Archive for February, 2010

London Calling

Friday, February 26th, 2010 by Adrian Stevenson

“London calling to the faraway towns
Now war is declared – and battle come down
London calling to the underworld
Come out of the cupboard, you boys and girls”

‘London Calling’ by The Clash [rdf]. Lyrics by Joe Strummer [rdf], 1979

London was the centre of gravity for the global data Web on Wednesday 24th February 2010. Such was the sense of anticipation in the air at the ‘Linked Data Meetup 2’, it almost felt like we were waiting for the start of rock concert instead of a series of presentations, especially given the event was being held in the concert hall of the University of London Student’s Union, the same place I’ve seen one or two bands over the years. Over two hundred people had signed up to attend, and many had to be turned away.

Tom Heath from Talis was first up, and although he didn’t come on stage with a guitar or start singing, he did do a great job of meeting up to the moment, as did all the speakers on this really inspiring day. Tom was talking about the implications of Linked Data for application development, and he focussed on what he sees as the need for computing to move on from the all-pervasive metaphor of the document, if the true possibilities of the Web are to be realised. We tend to see the Web as a library of documents, but it has the power to be so much more. He thinks we should see the Web as something more like an ‘exploratorium’ of real things in the world. These things should all be given http URIs, and be connected by typed links. The power this brings is that applications are then able to grasp the meaning of what things are, and how they relate to each other. Applications can probe this global Web of Data, performing calculations, identifying correlations, and making decisions.
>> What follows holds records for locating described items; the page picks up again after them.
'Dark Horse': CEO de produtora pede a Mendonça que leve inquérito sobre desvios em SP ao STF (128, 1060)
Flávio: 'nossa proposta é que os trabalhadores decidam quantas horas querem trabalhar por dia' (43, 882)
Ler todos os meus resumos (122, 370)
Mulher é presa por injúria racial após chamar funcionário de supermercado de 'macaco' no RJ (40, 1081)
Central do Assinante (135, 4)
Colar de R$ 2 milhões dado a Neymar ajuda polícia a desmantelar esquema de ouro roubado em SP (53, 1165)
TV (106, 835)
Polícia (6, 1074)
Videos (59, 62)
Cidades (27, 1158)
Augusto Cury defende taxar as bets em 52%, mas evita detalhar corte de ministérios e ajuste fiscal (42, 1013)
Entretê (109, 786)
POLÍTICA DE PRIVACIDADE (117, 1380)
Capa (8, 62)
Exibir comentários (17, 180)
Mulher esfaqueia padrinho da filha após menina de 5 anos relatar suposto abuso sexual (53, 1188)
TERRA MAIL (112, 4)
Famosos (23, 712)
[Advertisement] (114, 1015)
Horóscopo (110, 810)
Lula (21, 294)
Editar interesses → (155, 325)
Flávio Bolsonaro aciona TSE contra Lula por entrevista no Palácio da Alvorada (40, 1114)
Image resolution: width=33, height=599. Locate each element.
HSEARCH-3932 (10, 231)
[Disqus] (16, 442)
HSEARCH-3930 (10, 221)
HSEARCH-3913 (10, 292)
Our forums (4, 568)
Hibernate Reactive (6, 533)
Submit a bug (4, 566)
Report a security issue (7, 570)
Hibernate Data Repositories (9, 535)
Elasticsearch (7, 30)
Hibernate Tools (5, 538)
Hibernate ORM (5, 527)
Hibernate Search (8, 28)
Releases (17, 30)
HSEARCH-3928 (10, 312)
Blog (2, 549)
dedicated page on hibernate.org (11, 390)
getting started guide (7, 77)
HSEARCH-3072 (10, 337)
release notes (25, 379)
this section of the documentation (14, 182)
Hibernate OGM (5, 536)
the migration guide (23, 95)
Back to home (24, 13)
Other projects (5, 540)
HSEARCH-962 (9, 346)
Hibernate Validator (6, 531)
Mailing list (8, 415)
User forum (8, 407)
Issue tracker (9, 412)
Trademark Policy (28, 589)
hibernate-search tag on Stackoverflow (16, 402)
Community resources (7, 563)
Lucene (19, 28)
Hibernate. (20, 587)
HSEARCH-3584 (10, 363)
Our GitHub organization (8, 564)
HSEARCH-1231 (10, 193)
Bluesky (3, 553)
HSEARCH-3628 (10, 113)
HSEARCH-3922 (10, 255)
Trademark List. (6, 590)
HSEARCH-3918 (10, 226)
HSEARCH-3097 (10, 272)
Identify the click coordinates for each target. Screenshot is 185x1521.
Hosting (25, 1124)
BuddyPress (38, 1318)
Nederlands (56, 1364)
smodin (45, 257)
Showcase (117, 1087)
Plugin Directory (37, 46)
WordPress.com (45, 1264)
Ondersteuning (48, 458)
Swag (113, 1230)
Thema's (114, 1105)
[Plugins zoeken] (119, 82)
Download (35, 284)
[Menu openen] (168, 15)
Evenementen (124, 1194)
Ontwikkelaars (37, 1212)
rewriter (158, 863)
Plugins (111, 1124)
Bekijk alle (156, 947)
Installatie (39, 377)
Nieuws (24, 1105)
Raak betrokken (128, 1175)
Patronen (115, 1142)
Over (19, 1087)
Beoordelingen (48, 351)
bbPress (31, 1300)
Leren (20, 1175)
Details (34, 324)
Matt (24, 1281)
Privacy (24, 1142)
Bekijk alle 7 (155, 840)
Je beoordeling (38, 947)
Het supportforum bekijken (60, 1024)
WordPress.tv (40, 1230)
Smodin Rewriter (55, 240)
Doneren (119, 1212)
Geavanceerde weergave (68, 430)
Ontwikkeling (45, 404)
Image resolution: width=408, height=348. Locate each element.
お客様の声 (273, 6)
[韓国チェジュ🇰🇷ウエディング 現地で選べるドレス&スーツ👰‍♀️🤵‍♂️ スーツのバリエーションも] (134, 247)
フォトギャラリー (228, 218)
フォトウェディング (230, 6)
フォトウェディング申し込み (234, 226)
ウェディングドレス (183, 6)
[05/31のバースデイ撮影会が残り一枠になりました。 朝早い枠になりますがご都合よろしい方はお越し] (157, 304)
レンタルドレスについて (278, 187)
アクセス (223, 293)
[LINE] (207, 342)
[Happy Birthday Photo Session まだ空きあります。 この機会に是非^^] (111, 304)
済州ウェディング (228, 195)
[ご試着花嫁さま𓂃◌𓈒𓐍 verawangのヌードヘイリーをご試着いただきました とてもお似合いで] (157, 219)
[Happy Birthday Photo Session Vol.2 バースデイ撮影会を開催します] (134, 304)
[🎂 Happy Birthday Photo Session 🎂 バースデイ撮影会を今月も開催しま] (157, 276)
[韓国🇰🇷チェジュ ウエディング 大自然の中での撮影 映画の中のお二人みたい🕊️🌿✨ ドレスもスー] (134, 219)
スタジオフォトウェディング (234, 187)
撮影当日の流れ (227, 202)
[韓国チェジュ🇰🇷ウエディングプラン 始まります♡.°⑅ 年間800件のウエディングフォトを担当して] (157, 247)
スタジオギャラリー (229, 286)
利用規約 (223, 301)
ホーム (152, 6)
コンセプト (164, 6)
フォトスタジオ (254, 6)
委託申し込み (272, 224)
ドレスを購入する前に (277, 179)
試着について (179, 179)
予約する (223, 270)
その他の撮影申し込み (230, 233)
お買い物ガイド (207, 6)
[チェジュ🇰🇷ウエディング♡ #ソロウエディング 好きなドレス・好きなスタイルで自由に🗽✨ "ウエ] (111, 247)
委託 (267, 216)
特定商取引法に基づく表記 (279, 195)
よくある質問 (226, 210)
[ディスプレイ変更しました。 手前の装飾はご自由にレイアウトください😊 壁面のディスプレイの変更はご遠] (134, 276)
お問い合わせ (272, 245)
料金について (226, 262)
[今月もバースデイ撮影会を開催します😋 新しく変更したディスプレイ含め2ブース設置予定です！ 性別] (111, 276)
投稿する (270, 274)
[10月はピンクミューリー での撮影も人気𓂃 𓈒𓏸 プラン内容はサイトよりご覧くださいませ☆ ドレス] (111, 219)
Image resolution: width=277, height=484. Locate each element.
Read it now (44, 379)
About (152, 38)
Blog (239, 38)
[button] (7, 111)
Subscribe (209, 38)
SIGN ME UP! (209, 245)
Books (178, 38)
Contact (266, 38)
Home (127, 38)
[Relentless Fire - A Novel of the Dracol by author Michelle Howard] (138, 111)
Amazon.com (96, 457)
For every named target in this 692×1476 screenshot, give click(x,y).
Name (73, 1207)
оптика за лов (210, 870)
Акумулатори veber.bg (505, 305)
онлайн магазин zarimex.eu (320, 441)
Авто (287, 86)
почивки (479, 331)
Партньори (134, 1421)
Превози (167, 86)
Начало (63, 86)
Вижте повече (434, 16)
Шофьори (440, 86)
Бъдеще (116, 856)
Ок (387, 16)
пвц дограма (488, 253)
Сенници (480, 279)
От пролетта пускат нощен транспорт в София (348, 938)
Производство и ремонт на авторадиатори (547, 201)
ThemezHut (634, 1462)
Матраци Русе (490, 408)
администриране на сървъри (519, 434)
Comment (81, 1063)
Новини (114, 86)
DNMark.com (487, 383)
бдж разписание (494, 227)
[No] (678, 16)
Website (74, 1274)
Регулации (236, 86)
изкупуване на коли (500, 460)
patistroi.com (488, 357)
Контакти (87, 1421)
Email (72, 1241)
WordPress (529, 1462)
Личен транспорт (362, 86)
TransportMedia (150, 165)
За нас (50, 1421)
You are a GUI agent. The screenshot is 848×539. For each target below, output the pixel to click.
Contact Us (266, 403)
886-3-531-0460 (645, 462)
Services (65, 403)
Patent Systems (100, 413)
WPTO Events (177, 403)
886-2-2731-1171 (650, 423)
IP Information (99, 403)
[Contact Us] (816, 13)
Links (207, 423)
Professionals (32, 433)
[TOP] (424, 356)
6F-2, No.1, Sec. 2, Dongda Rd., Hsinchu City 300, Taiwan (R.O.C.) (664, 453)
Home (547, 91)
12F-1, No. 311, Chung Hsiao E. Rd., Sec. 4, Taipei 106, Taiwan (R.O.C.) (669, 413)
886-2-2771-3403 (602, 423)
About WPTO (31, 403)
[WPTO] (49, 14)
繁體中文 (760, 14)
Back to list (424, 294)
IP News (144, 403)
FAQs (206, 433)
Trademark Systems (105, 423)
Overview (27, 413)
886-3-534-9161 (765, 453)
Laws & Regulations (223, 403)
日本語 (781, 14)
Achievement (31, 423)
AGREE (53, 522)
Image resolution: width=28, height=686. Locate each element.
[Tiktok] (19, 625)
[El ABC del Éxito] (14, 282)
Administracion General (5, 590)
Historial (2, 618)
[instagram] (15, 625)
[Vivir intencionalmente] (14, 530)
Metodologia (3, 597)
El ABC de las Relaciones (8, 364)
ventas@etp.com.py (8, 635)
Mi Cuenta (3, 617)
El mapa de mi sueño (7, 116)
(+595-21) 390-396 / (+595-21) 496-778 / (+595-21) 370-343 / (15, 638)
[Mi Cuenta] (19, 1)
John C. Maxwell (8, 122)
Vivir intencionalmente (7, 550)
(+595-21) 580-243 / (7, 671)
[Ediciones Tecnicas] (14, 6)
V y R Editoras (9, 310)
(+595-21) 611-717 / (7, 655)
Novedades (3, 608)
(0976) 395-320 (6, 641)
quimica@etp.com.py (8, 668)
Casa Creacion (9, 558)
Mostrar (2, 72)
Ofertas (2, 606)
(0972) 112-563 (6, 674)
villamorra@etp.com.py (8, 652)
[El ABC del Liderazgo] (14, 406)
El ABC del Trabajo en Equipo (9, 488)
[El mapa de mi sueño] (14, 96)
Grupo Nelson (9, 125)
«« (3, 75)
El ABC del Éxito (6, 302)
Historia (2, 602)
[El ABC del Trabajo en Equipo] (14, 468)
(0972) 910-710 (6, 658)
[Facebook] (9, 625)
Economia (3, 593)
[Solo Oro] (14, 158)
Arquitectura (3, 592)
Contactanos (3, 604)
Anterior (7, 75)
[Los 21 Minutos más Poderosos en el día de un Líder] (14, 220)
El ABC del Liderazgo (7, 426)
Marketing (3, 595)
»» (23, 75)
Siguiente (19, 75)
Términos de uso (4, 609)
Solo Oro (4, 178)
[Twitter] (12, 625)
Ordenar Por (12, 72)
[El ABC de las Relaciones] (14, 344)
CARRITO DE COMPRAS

The machine processing power we can apply behind this idea supercharges the Web way beyond what is possible currently with a library of documents. Yes, of course we are already doing this to an extent with data in conventional databases, but the Linked Data Web gives us the possibility to connect all data together and wrap it with meaning.

Tom gave some examples of what becomes possible, one of which he based around the concept of pebbledash. Some things we might associate with pebbledash include getting it repaired, weatherproofing, its cost, its removal, is colour, or whatever. These concepts essentially exist in isolation on the library document Web as it is now, and we as humans have to explore by hand to make the connections ourselves. This is a time consuming, messy and error prone process. If the concepts existed in Linked Data form, the Web Exploratorium can bring these concepts together for us, promising faster, more complete and more accurate calculations. This means we can make better evaluations and more informed decisions. Tom left us with a provocative challenge – “if you don’t feel constrained by the document, then you’re not thinking hard enough”.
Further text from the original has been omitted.